(Extrait présenté):
········

Accès au logement, à l’emploi ou encore estime de soi diminuée, les défis pour les femmes noires en Colombie-Britannique sont nombreux. Annette Henry et Julie (nom d’emprunt) nous parlent de leurs expériences.
Annette Henry est professeure au département de Langues et Littérature, Éducation et Études raciales et de genre à l’Université de Colombie-Britannique (UBC). Pour l’universitaire, le manque de données sur les difficultés auxquelles font face les femmes noires est criant. « Dans mes recherches, les femmes noires parlent beaucoup de racisme. J’ai relu des entretiens que j’ai menés avec des Noires et elles parlaient des évènements classiques : dire que l’appartement est déjà loué lors d’une recherche de logement. C’est assimilé dans la société », estime-t-elle.
Pour la professeure, les femmes noires peuvent cumuler les freins. « Dans le monde du travail, on parle du fardeau de la diversité d’après Jerlando Jackson (Université du Michigan) et très souvent, ça tombe sur les femmes noires. On parle aussi du plafond de verre. Je le vois dans mon expérience », explique Annette Henry.

········

(Données):
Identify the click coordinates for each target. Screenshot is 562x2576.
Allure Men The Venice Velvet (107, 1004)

········

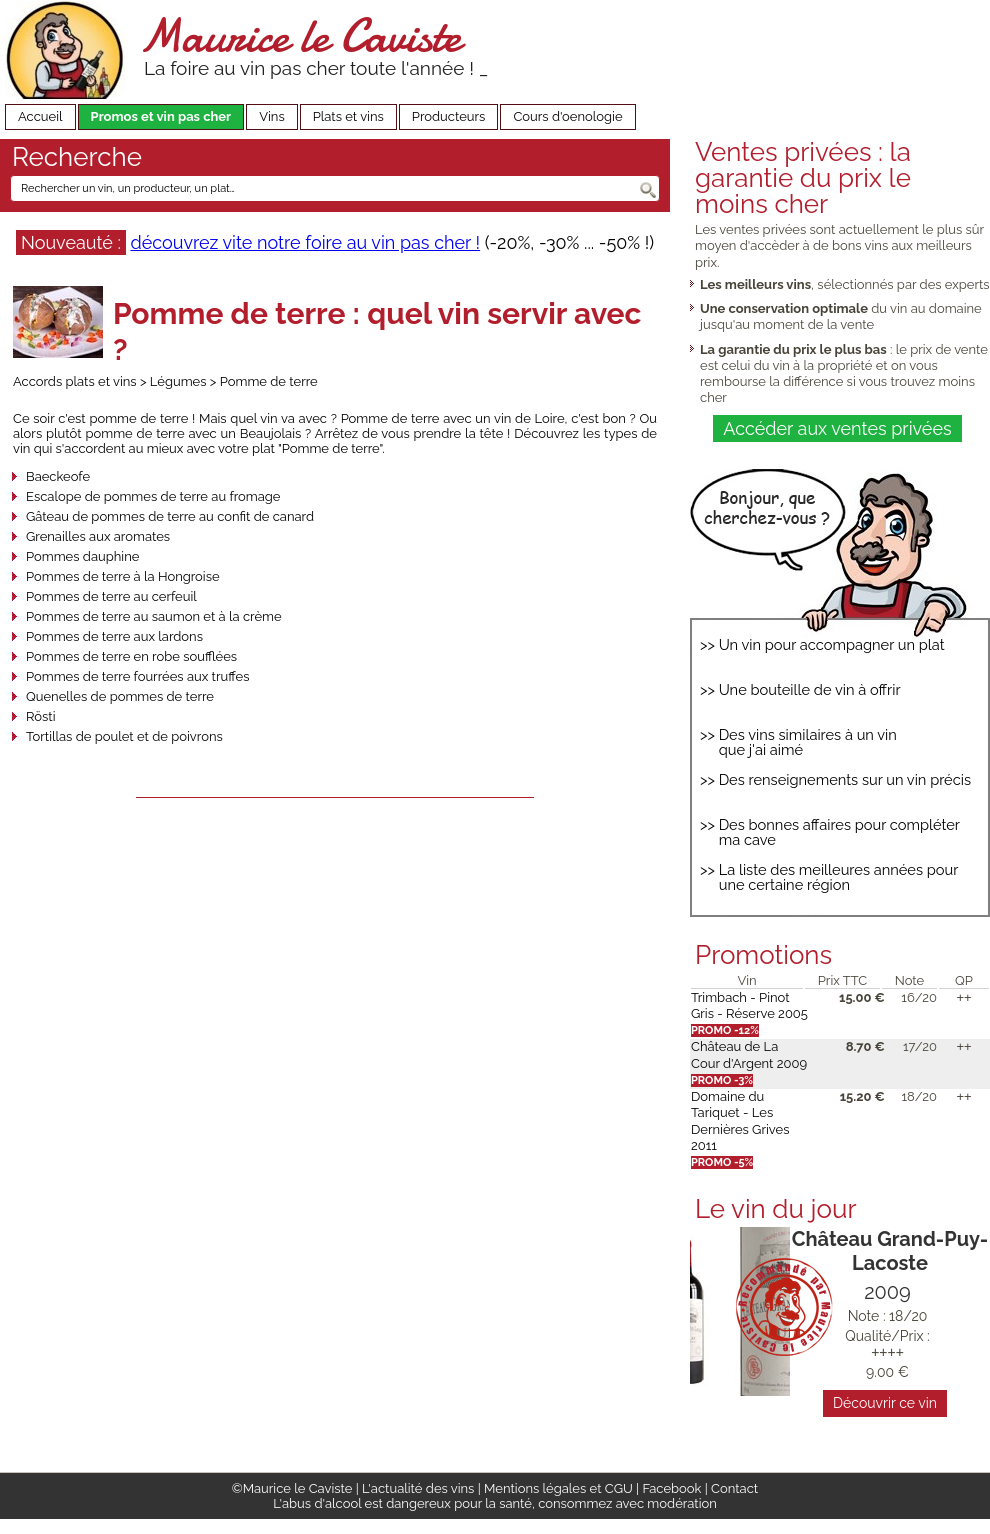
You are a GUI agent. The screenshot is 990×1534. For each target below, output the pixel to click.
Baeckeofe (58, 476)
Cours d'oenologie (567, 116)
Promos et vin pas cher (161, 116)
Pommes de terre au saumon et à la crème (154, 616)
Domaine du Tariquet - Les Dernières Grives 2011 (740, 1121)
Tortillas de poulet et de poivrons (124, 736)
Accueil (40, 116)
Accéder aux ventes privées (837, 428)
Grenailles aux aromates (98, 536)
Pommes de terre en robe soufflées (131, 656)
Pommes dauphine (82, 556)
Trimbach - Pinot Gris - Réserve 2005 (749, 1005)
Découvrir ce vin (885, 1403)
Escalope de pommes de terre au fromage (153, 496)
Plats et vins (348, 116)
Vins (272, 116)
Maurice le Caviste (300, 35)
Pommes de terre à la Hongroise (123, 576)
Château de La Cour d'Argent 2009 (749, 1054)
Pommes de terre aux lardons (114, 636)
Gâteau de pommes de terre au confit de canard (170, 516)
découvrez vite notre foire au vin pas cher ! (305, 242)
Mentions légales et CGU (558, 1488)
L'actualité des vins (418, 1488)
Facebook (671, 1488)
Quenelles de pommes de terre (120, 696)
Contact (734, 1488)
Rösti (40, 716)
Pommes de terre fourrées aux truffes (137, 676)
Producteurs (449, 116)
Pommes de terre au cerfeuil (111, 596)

········

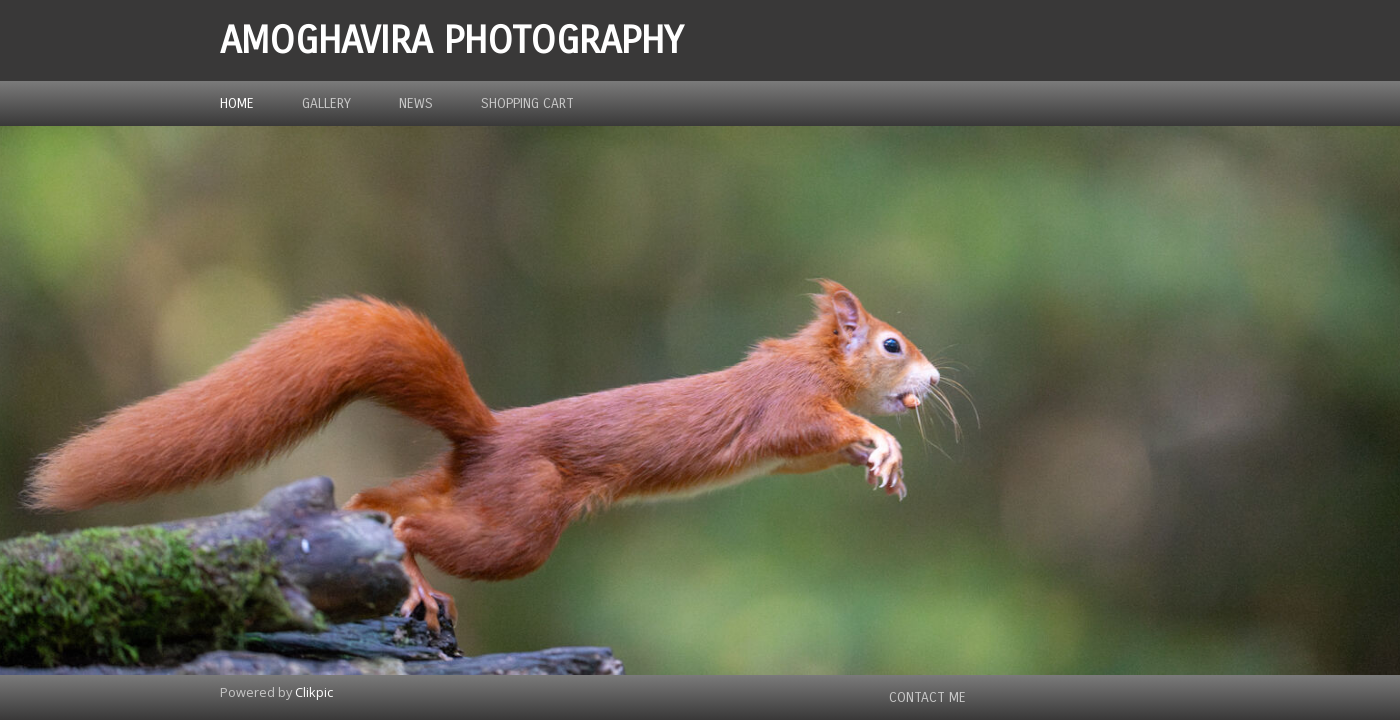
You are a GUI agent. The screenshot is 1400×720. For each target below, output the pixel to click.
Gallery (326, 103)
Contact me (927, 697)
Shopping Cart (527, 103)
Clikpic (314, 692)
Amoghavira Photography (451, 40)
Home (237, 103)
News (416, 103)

········

(Objectif énoncé A): Recopiez, s'il vous plaît, le passage de l'extrait allant de « Pour la professeure, les » jusqu'à « explique Annette Henry. » inclus, en substituant « plancher collant » à « plafond de verre ».
(Objectif énoncé B):
Répondez brièvement d'après l'extrait :
(i) Dans quelle université Annette Henry enseigne-t-elle ?
(ii) Quel exemple classique de racisme lié à la recherche de logement est cité ?
(iii) À qui l'idée du fardeau de la diversité dans le monde du travail est-elle attribuée ?
Les enregistrements n'ont aucun lien avec l'extrait.

(Résultat obtenu A):
Pour la professeure, les femmes noires peuvent cumuler les freins. « Dans le monde du travail, on parle du fardeau de la diversité d’après Jerlando Jackson (Université du Michigan) et très souvent, ça tombe sur les femmes noires. On parle aussi du plancher collant. Je le vois dans mon expérience », explique Annette Henry.

(Résultat obtenu B):
(i) À l'Université de Colombie-Britannique (UBC).
(ii) On dit que l'appartement est déjà loué.
(iii) À Jerlando Jackson, de l'Université du Michigan.